In der Begründung des Bundesministeriums für Gesundheit heißt es: »In Deutschland gibt es Organisationen, die immer noch die Überzeugung vertreten und verbreiten, nicht heterosexuelle Orientierungen (z.B. Homo- oder Bisexualität) oder abweichende Geschlechtsidentitäten (z.B. Transgeschlechtlichkeit) seien eine «Krankheit» und behandlungsbedürftig.« Konversionstherapien seien gefährlich, weil sie schwerwiegende gesundheitliche Schäden nach sich ziehen könnten. Ein Verbot sei aber auch »ein wichtiges gesellschaftliches Zeichen an alle, die mit ihrer Homosexualität hadern: es ist ok, so wie du bist«, sagte Gesundheitsminister Spahn.

Das Gesetz wird vielfach begrüßt, jedoch gibt es auch kritische Stimmen: Gabriela Lünsmann vom Bundesvorstand des Lesben- und Schwulenverbands kritisiert das aktuelle Schutzalter. »Dieser Prozess der Persönlichkeitsentwicklung und der Identitätsfindung ist mit dem 18. Lebensjahr regelmäßig nicht abgeschlossen.« Er betreffe ebenso Heranwachsende und junge Erwachsene bis zum Alter von 26. Jahren, heißt es in einer Stellungnahme Lünsmanns. Kritisiert wird auch jener Teil des Gesetzes, der besagt, dass Eltern sich nur strafbar machen, wenn sie ihre Fürsorgepflicht im Rahmen von Konversionsmaßnahmen verletzen. »Die Regelung verkennt, dass es häufig gerade die Eltern sind, die ihre Kinder, in die nach diesem Gesetz nun endlich untersagten Interventionen drängen«, so Lünsmann.
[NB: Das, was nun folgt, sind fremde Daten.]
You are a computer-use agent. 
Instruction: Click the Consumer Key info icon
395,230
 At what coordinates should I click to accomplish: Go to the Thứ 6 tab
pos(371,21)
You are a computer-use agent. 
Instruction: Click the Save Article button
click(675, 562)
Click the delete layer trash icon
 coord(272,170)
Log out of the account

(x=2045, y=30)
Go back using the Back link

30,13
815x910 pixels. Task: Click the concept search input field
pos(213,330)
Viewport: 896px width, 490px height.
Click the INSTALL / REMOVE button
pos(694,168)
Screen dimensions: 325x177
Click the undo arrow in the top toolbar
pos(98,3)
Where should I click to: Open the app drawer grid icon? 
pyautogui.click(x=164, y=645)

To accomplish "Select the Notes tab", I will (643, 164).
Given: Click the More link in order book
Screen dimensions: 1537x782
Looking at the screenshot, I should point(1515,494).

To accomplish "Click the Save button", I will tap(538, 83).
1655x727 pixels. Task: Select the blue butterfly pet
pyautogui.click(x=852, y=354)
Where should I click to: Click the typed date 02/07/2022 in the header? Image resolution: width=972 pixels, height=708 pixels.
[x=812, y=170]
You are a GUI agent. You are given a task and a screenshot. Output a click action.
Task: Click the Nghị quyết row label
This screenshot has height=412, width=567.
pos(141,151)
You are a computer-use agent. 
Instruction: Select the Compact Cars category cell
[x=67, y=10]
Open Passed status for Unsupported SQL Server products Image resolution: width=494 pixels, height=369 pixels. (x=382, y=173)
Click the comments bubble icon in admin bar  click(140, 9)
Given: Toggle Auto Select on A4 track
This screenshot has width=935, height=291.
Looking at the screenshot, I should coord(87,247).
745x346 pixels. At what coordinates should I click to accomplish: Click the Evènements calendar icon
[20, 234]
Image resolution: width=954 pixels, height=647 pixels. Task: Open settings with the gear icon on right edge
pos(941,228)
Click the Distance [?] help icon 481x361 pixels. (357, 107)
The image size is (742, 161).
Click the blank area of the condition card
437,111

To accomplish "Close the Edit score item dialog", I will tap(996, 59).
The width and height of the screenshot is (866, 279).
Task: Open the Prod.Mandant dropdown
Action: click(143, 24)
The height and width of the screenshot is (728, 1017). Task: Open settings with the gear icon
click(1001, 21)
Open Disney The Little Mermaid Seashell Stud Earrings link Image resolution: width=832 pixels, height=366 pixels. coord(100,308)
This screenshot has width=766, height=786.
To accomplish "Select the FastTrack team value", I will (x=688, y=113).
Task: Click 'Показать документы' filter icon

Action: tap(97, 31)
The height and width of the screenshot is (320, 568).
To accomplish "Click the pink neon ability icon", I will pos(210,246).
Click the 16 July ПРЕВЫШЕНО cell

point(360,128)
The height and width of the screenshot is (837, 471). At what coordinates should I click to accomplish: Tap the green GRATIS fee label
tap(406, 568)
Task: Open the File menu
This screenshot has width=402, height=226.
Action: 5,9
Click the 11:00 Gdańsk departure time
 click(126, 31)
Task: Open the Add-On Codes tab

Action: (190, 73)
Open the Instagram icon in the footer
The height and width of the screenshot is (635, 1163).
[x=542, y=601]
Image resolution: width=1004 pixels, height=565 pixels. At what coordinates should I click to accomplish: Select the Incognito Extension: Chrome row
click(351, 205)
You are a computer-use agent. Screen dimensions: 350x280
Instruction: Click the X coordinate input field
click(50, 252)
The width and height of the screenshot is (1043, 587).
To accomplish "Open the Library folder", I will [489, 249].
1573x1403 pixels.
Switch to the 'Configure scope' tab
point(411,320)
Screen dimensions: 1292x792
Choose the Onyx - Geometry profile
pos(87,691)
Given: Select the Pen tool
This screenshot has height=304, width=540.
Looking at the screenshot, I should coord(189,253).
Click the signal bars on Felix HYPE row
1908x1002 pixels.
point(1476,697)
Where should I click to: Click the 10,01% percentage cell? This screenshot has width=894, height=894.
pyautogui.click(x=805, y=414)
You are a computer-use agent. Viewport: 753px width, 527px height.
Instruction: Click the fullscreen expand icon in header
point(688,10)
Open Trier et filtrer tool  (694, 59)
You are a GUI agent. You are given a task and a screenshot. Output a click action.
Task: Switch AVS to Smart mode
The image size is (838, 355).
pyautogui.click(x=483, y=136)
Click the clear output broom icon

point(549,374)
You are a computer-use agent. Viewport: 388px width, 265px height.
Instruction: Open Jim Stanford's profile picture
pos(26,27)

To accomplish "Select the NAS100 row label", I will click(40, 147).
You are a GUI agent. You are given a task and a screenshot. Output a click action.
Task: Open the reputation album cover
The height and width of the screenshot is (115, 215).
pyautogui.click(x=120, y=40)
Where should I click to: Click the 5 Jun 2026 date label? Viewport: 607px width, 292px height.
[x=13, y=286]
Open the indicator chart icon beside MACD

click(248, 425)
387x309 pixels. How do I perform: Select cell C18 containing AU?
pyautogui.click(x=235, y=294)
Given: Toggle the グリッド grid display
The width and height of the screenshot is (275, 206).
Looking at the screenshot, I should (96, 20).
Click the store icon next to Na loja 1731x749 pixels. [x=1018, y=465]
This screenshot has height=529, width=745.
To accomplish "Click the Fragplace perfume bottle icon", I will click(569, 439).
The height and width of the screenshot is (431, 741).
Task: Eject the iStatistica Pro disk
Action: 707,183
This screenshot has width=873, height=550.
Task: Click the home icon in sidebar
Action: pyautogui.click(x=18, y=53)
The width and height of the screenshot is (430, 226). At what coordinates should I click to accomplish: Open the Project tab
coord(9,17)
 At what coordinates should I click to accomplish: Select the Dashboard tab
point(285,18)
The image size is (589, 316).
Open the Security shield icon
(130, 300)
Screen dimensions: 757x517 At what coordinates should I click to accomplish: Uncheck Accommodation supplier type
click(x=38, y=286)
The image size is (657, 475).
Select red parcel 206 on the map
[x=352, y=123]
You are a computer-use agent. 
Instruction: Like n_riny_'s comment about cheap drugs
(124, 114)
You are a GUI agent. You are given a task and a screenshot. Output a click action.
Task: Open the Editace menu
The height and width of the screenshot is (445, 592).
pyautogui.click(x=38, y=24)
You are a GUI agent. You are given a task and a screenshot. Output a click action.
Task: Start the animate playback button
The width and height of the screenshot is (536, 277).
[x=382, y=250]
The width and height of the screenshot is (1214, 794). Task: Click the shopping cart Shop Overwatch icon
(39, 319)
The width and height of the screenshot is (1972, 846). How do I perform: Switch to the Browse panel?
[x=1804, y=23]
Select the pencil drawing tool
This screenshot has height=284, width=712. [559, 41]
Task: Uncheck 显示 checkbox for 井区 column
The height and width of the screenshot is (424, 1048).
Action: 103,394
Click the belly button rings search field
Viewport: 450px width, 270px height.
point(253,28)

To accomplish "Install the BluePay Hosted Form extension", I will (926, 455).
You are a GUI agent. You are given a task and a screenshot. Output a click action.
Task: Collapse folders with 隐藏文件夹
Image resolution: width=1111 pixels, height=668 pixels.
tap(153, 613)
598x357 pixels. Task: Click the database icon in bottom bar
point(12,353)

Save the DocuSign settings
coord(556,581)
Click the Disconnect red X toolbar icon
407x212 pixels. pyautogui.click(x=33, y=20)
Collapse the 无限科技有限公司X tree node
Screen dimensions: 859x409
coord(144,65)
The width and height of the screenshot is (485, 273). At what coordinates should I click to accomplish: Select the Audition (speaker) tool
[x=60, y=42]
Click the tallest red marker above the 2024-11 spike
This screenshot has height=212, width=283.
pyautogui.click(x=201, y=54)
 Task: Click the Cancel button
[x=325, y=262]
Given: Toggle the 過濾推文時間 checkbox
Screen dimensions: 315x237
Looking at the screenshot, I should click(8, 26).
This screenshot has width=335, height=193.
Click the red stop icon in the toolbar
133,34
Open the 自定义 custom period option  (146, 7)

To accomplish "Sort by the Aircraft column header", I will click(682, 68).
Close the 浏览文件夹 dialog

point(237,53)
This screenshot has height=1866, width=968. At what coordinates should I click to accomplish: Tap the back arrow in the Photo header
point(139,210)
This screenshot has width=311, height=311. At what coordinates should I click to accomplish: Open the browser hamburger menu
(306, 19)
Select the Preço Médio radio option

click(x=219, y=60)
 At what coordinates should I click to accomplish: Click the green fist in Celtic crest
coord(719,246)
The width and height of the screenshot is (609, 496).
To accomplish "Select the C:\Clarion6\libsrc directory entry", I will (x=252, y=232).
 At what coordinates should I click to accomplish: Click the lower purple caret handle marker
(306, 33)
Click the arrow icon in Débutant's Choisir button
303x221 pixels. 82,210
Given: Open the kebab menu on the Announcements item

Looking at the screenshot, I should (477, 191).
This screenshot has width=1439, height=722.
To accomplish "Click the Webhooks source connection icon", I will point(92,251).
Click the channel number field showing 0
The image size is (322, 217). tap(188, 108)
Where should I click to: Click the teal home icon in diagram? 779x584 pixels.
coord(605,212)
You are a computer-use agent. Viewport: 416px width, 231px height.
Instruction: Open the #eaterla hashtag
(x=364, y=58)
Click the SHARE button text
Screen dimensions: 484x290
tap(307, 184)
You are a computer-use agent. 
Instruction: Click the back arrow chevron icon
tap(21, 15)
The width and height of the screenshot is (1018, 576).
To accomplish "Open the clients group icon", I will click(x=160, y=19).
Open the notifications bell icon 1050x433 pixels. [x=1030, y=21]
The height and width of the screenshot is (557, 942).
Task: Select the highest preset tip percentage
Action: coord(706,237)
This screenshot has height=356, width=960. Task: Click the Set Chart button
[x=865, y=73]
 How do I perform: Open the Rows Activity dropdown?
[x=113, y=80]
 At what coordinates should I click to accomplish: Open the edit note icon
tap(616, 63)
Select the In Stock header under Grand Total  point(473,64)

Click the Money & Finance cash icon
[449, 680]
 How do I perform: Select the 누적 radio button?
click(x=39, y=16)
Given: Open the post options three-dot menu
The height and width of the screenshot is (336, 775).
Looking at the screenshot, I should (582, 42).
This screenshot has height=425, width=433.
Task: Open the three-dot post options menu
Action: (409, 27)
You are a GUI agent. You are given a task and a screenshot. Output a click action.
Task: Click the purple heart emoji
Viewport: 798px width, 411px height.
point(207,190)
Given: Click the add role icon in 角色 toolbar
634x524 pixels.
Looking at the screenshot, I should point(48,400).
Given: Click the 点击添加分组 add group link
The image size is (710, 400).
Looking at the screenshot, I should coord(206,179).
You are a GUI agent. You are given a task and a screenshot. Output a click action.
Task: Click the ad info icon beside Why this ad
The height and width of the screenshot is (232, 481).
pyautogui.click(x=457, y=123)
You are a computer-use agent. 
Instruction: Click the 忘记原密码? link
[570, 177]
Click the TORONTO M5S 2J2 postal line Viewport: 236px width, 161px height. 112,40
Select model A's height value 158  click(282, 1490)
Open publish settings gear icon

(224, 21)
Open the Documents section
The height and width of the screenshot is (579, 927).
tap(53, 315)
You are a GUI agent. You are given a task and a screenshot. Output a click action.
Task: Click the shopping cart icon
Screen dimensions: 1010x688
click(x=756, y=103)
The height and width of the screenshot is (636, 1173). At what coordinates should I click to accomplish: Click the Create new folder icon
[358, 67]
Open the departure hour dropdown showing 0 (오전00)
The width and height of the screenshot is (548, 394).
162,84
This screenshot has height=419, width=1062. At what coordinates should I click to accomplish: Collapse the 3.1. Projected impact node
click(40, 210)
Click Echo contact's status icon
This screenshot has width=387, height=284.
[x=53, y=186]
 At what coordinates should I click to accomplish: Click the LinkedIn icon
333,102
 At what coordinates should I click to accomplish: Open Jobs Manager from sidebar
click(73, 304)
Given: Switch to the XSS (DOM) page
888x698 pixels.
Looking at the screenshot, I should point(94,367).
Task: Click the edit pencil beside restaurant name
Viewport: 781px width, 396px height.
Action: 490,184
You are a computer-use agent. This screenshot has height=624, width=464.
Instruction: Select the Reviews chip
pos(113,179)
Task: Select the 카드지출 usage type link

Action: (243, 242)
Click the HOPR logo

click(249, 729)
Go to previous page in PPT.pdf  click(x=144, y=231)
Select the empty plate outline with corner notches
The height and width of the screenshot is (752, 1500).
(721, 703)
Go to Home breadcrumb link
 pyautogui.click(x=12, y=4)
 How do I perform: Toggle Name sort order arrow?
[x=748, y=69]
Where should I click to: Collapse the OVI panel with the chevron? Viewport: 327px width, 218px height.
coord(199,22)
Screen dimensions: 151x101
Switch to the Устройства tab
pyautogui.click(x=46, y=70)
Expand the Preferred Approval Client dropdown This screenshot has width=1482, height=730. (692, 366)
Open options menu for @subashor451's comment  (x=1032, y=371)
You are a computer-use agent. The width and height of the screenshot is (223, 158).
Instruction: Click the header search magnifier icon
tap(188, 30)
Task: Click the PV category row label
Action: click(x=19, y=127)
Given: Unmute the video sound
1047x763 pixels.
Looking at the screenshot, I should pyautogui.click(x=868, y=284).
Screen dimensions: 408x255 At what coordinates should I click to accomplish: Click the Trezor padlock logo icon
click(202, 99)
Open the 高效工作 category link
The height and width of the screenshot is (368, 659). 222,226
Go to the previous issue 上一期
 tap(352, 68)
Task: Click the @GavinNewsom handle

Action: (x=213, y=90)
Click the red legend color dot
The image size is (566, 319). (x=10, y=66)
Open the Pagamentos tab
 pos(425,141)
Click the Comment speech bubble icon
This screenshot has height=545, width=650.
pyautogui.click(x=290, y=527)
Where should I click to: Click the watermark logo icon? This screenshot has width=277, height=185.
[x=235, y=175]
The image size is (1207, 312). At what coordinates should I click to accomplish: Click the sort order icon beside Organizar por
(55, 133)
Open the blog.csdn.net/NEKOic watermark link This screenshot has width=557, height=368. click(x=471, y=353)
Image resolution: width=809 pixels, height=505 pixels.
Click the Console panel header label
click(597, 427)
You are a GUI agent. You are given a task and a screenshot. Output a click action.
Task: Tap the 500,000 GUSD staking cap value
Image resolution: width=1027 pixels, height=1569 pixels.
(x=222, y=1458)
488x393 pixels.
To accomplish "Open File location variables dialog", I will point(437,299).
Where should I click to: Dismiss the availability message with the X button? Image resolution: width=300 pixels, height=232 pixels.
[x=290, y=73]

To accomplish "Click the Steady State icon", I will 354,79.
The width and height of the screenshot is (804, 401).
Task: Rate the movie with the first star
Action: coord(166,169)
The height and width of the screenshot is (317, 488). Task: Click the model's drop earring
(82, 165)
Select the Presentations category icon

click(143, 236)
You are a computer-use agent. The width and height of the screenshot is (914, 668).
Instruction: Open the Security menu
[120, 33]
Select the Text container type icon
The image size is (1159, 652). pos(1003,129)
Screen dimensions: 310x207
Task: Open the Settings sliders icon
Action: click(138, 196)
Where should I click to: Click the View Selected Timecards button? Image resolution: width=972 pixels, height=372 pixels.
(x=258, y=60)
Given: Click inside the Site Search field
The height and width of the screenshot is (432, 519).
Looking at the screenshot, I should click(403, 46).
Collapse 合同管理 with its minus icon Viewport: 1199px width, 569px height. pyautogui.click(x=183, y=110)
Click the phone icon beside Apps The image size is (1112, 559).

Auch die Grünen-Queerpolitikerin Ulle Schauws findet diese Ausnahmeregelung »fatal«. »Junge Menschen sind nicht nur auf ihre Erziehungsberechtigten angewiesen; auch deren Werte und Weltanschauungen haben großen Einfluss auf das Wohl und Selbstbild ihrer Schutzbefohlenen.« Es bestehe die Gefahr, dass Konversionstherapien weiterhin durchgeführt werden würden, nur eben im privaten Bereich. Sie »entziehen sich so der gesellschaftlichen und der öffentlichen Kontrolle«, kritisierte Schauws.